Abandoned properties bylaws need to change: city staff

The city is looking to change bylaws affecting derelict and abandoned properties including the possibility of forced demolition.

Many residents are outraged by the negative effect nearby derelict properties have on their homes

Toronto looks to tighten bylaws governing derelict properties 2:05

The city is looking to change bylaws affecting derelict and abandoned properties, including the possibility of forced demolition.

If boarded up properties have a secured entrance and maintained, cut grass, current bylaws don’t give the city much power to force owners to fix or tear down abandoned properties which is draining resources and angering many Toronto residents.

Toronto homeowner Natasha Priest is among many angered by a lack of control over often-neglected spots, which can affect their own properties.

Priest lives in a semidetached home in the King and Dufferin Streets area. For years she has complained about problems — like vagrants and rodents. Her home is suffering as a result of the abandoned home next door, she says.

"We’ve got broken windows there, squirrels living in there, there are raccoons living in there," she said.

"We got home Monday morning and apparently Sunday evening there had been someone that actually broke into the home.
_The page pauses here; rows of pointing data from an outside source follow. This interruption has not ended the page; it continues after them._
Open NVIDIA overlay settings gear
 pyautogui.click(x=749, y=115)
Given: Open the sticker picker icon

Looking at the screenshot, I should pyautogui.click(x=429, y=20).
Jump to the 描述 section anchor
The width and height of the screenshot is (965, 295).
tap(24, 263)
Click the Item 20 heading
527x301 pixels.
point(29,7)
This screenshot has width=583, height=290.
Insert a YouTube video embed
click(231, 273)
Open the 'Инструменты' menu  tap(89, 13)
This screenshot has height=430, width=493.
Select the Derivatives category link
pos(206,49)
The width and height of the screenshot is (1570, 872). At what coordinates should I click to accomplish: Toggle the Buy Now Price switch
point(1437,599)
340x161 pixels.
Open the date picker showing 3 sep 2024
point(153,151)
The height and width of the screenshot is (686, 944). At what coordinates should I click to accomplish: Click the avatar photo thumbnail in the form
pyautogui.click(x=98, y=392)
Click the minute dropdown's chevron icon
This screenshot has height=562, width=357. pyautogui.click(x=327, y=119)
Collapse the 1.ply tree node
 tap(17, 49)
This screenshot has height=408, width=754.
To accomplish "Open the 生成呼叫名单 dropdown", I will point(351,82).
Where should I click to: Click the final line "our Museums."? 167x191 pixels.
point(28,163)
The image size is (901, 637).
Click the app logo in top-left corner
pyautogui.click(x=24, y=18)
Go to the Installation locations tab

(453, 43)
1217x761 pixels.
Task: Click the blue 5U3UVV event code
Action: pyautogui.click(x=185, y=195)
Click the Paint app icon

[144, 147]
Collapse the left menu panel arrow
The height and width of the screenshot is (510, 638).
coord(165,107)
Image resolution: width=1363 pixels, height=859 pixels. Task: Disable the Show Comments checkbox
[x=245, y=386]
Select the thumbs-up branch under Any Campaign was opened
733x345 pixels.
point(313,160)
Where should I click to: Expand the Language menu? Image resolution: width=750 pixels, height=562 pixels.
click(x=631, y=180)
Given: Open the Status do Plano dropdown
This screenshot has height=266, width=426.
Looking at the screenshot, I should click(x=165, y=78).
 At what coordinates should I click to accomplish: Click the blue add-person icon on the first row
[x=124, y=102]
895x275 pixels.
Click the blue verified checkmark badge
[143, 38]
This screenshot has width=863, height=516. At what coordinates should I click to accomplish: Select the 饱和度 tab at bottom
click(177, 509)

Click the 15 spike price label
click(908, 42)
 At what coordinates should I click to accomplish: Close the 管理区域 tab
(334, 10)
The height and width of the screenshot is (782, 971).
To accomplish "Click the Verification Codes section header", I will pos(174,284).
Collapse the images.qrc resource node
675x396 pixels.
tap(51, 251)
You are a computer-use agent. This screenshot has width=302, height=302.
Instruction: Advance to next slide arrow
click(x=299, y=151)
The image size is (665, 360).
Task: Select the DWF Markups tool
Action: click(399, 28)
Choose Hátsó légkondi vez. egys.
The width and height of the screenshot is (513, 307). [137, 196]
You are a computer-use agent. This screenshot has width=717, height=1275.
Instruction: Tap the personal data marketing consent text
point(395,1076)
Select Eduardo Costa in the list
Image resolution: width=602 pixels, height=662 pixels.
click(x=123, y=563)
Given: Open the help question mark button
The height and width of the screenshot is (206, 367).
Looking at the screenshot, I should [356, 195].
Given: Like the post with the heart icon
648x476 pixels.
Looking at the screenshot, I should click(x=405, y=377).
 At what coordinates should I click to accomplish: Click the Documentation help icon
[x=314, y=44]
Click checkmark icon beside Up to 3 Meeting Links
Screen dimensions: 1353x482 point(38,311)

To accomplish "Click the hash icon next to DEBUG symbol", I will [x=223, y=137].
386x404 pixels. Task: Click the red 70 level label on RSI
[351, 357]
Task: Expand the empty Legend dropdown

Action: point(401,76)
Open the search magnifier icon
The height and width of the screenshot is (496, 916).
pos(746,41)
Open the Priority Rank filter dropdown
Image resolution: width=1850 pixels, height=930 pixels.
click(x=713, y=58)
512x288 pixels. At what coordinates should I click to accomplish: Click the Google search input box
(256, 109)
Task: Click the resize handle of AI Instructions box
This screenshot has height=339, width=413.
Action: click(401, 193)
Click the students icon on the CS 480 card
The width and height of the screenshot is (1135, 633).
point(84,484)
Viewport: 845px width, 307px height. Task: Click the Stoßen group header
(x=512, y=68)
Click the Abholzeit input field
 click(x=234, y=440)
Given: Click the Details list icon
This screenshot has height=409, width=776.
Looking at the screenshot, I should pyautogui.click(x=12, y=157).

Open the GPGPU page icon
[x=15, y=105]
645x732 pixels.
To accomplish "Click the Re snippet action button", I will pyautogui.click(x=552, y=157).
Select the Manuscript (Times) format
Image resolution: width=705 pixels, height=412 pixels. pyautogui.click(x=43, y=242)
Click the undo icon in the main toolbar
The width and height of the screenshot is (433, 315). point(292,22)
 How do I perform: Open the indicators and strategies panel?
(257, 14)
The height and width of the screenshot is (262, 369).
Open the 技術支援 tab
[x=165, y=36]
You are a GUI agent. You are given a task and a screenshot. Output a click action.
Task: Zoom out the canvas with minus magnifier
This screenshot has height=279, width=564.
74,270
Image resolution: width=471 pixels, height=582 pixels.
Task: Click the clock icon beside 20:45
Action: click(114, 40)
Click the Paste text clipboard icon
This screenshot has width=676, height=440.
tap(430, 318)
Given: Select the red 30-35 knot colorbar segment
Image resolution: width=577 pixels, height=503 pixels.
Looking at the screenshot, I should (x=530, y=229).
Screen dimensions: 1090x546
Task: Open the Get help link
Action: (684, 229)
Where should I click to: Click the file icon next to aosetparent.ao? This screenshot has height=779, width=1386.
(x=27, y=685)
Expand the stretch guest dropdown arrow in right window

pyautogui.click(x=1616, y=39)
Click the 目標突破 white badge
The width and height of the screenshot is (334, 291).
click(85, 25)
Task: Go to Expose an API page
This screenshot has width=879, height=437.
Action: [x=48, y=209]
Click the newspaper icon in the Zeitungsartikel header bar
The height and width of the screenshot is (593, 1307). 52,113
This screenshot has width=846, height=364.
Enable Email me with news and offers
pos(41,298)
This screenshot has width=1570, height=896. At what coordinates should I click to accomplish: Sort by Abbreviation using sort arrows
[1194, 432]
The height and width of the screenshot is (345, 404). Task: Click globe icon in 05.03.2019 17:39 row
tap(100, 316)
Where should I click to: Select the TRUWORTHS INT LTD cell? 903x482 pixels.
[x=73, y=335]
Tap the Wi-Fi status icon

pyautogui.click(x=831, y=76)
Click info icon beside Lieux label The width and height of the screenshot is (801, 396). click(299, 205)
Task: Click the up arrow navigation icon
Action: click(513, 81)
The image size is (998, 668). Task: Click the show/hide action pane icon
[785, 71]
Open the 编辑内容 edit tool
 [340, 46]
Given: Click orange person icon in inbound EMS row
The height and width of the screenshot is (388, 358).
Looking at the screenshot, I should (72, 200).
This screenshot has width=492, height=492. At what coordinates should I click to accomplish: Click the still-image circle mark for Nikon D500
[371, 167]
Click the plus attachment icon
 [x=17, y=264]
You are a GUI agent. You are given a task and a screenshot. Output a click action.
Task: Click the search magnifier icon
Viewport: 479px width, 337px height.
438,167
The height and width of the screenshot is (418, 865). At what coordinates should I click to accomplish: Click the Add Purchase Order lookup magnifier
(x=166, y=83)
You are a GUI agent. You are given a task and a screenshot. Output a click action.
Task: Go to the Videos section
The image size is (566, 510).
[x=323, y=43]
He turned on the water or broke a pipe, ripped the bell cables out of our house."

City inspectors visited the rundown building many times following numerous complaints, but not much can be done until current bylaws are changed.

Mark Sraga, director of investigations with municipal licensing and standards, says the city is considering changes to property bylaws that would give them more power and even the ability to force demolition.

"It’s enough of a problem that we feel we need to take further action," Sraga said.

The bylaw amendments will be drafted in the next year after which council will vote on whether to approve them.